Em Força Maior, a unidade de uma família em férias nos Alpes franceses é abalada após uma avalanche, e o marido vê comprometido seu lugar de patriarca. Em The Square - A Arte da Discórdia, um curador de arte contemporânea se encontra às voltas com uma série de percalços demolidores.
Triângulo da Tristeza (Triangle of Sadness) é mais um de seus petardos, desta vez botando na roda arrogâncias de classe, guerra de gêneros, dissensões ideológicas e futilidades do mundo da moda e da auto-exposicão. O filme, tal como The Square, ganhou a Palma de Ouro em Cannes, mas a crítica internacional não poupou restrições à mão pesada do diretor sueco.
De fato, mais que em seus dois filmes aqui citados, Östlund lida agora com estereótipos ainda mais ostensivos. O casal de modelos Carl (Harris Dickinson) e Yaya (Charlbi Dean, belíssima atriz falecida em agosto do ano passado), nos é apresentado numa interminavel discussão sobre dinheiro e convenções de gênero. Convidados para um cruzeiro de luxo junto a zilionários de nacionalidades diversas, eles logo dividirão o protagonismo com uma fauna exótica de passageiros e empregados.
O capitão (Woody Harrelson), estadunidense, se diz um "shit socialist" e trava duelo de citações com um magnata russo (Zlatko Buric), autêntico porco capitalista. Os ricaços são fabricantes de armas, fertilizantes, códigos para aplicativos e por aí afora.

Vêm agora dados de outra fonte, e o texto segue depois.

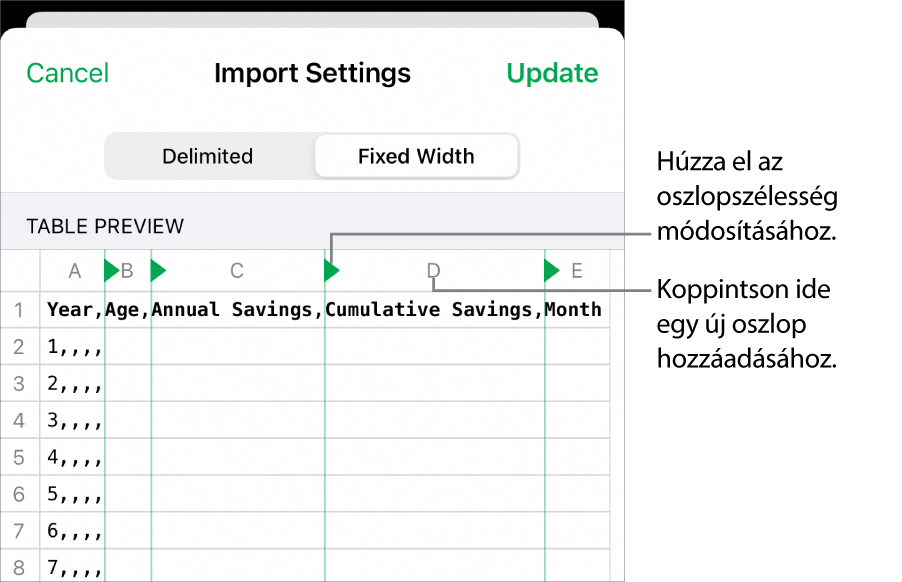902x582 pixels.
Task: Click the 'Year,' cell in row 1
Action: click(73, 309)
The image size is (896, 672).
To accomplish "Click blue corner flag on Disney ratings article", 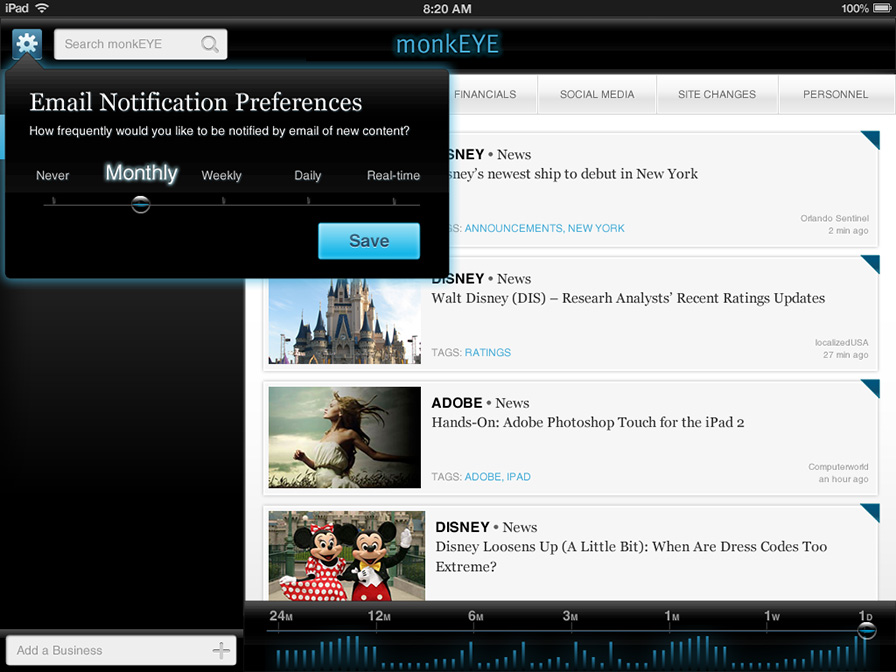I will point(869,265).
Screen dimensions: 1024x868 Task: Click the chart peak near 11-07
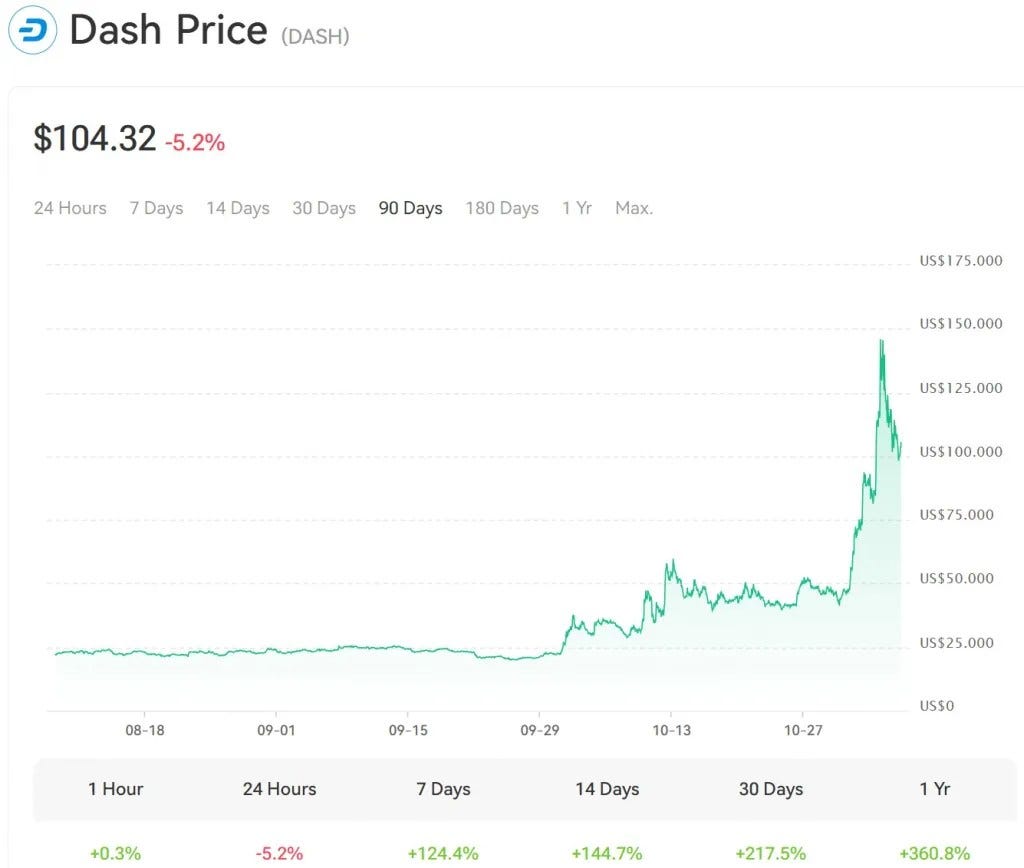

Quando o navio começa a sacolejar demais e o caos escatológico se instala, mesmo assim o jantar continua a ser servido e ninguém abre mão de seus privilégios e exclusividades.
A explosão östlundiana acaba se materializando, e o terceiro ato terá lugar numa ilha deserta com os poucos sobreviventes. A nova situação acarreta uma inversão de papéis sociais e a instalação de um matriarcado para que o grupo permaneça vivo. Como valor e poder, as posses dão lugar às habilidades práticas de cada um. O slogan "Todos Somos Iguais", apregoado na demagógica campanha fashion, ganha uma releitura ácida em termos de classe e de gêneros.
Como se vê, não é nada muito original. Triângulo da Tristeza investe numa caricatura social relativamente fácil. O roteiro avança aos trancos, sem uma costura dramatúrgica bem cuidada. Mas é inegável que diverte de maneira catártica com o inferno dos superricos e suas tentativas de comprar o mundo e as pessoas. Não que sobrem virtudes para os mais pobres. Afinal, conforme a cartilha implacável de Ruben Östlund, a natureza humana fala mais alto quando caem por terra as leis que separam servos e servidos.